== TASK ==
Please copy the data below exactly, from its first line through the line holding "Given: Click the Monitor mode selector", and skip the pictures.

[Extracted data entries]
::::::::::
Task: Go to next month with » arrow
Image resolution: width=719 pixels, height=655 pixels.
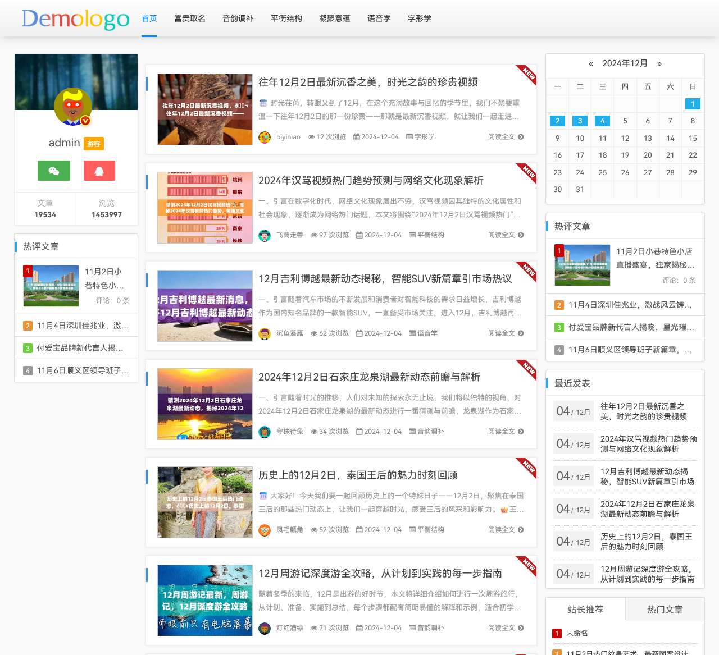Action: 659,63
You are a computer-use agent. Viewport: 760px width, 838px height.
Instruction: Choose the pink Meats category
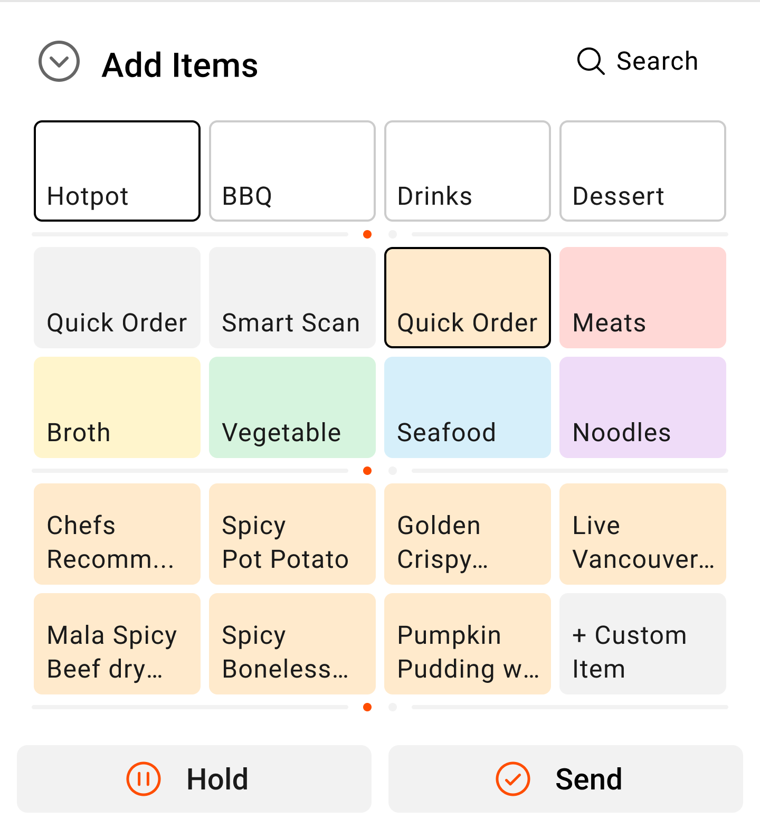[643, 298]
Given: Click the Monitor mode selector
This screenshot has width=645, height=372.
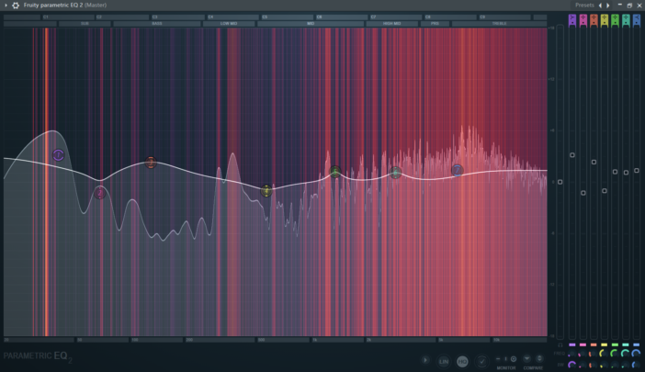Looking at the screenshot, I should [505, 358].
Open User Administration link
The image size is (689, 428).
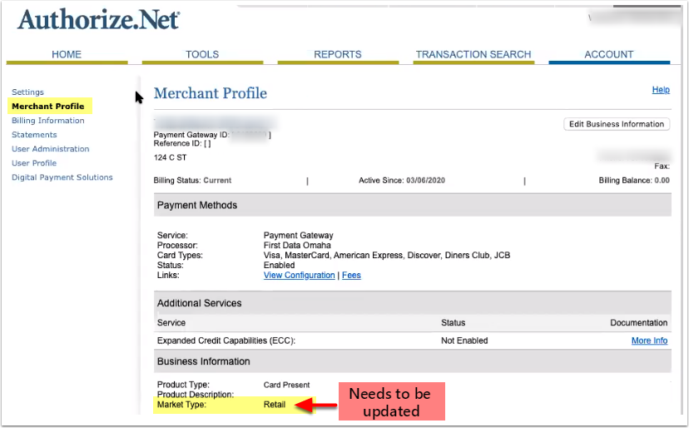point(51,149)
::::::::::
== REPLY TO THE TASK ==
Task: Go to next month with » arrow
Image resolution: width=719 pixels, height=655 pixels.
Action: 659,63
You are a computer-use agent. Viewport: 760px width, 838px height.
Instruction: Choose the pink Meats category
[643, 298]
Given: Click the Monitor mode selector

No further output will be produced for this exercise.